Pare scontato che nel giro di relativamente pochi anni ci affrancheremo dalla dipendenza del petrolio per produrre energia, con tutto quello che ne consegue: abbattimento radicale dell’inquinamento atmosferico e marino (BP e Cina docent), venir meno di tante guerre per il controllo dei pozzi mediorientali, riscatto dalla povertà millenaria dei paesi africani, di sicuro nuove abitudini di vita.
Siamo ancora agli albori della green economy, e dobbiamo aspettarci invenzioni sempre più sensazionali nel campo dell’energia pulita. Già c’è il consorzio, di cui l’Italia fa parte, per lo sfruttamento del deserto africano con una mega centrale fotovoltaica - con relative coltivazioni agricole nelle sottostanti zone d’ombra - dopo che è stato messo a punto con successo un sistema di trasporto dell’energia su lunghe distanze senza apprezzabili perdite per strada.
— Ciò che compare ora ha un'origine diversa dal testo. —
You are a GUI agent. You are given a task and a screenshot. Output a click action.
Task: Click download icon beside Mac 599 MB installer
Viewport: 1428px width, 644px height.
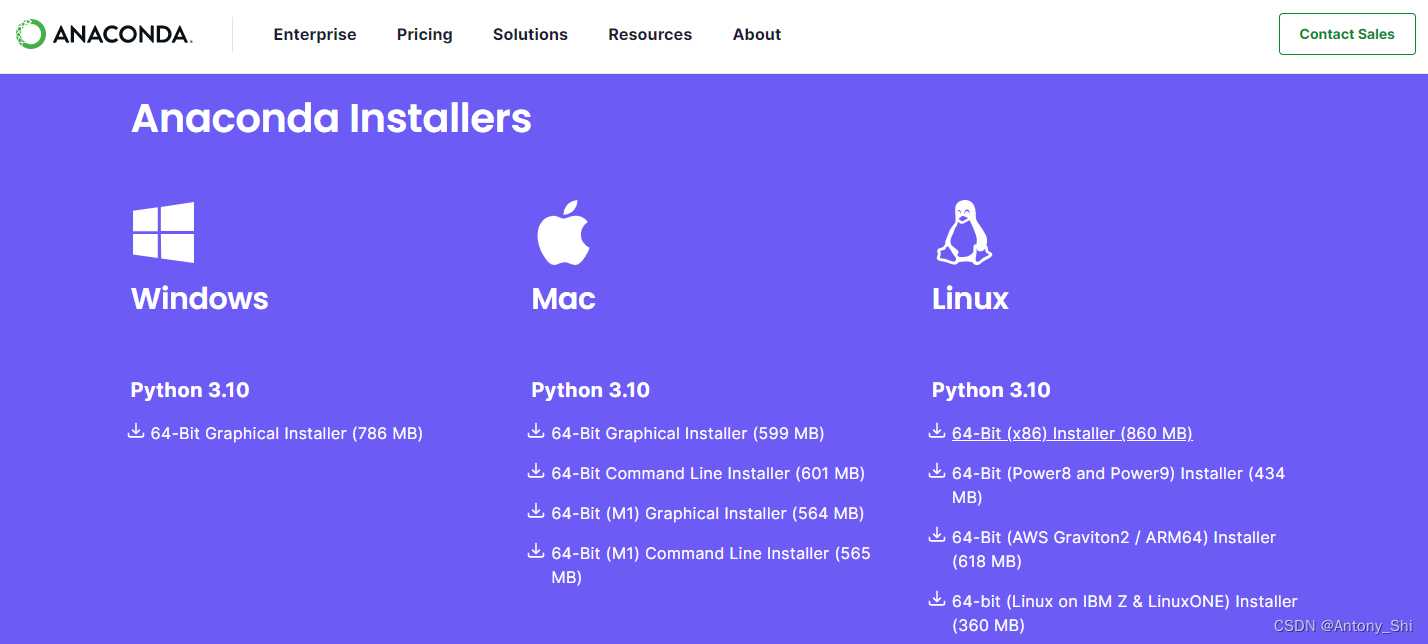536,432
In Sicilia, grazie all’intuizione di Carlo Rubbia, è entrata in funzione Archimede, la prima centrale a specchi che permette di produrre energia anche quando manca il sole, grazie ad un nuovo olio per l’accumulazione del calore.
Nel nostro Paese la produzione di energia pulita ha già raggiunto il fabbisogno del consumo domestico, e siamo solo agli inizi. C’è chi impianta centrali fotovoltaiche nelle ex discariche, come l’Emilia Romagna, e le stesse aziende (forse sulla scia del nuovo verbo di Obama) hanno capito l’importanza economica delle fonti rinnovabili: così a Marghera è già entrata in funzione la prima centrale ad idrogeno.
E’ un susseguirsi di grandi e piccole invenzioni, dalla discoteca che sfrutta il movimento prodotto in pista, ai privati che possono installare piccole turbine nelle canne fumarie (sfruttando le emissioni o il semplice passaggio continuo di aria) o negli scarichi di acqua sporca, come il recentissimo HyDro-Power. E’ proprio il caso di dire con De André che dal letame nascono i fiori.
Ed il nucleare? Beh, pare proprio che sia destinato ad andare in soffitta, almeno nei paesi teconologicamente più avanzati, non in Italia (che non rientra in questo novero) dove Berlusconi è fermo ad una trentina di anni fa.
Nuovi studi, economici stavolta, svolti da John Blackburn, docente di economia alla Duke University, hanno dimostrato che il costo di produzione del fotovoltaico è oggi inferiore a quello del nucleare, destinato quest’ultimo a crescere ulteriormente nei prossimi anni, tanto che lo stesso Google ha sottoscritto un contratto per l’uso di energia pulita dell’Iowa che prevede la fornitura a prezzo fisso per i prossimi vent’anni.
Questo impone una seria riflessione tra le forze politiche nostrane non sull’opportunità o meno di mettere Umberto Veronesi a capo dell’agenzia per il nucleare, ma sulla convenienza economica - tralasciando tutti gli altri aspetti - di imboccare la strada atomica. Se il popolo italiano si è già espresso in maniera univoca in tal senso, ributtarci oggi su questa scelta è non solo antistorico, ma soprattutto antieconomico.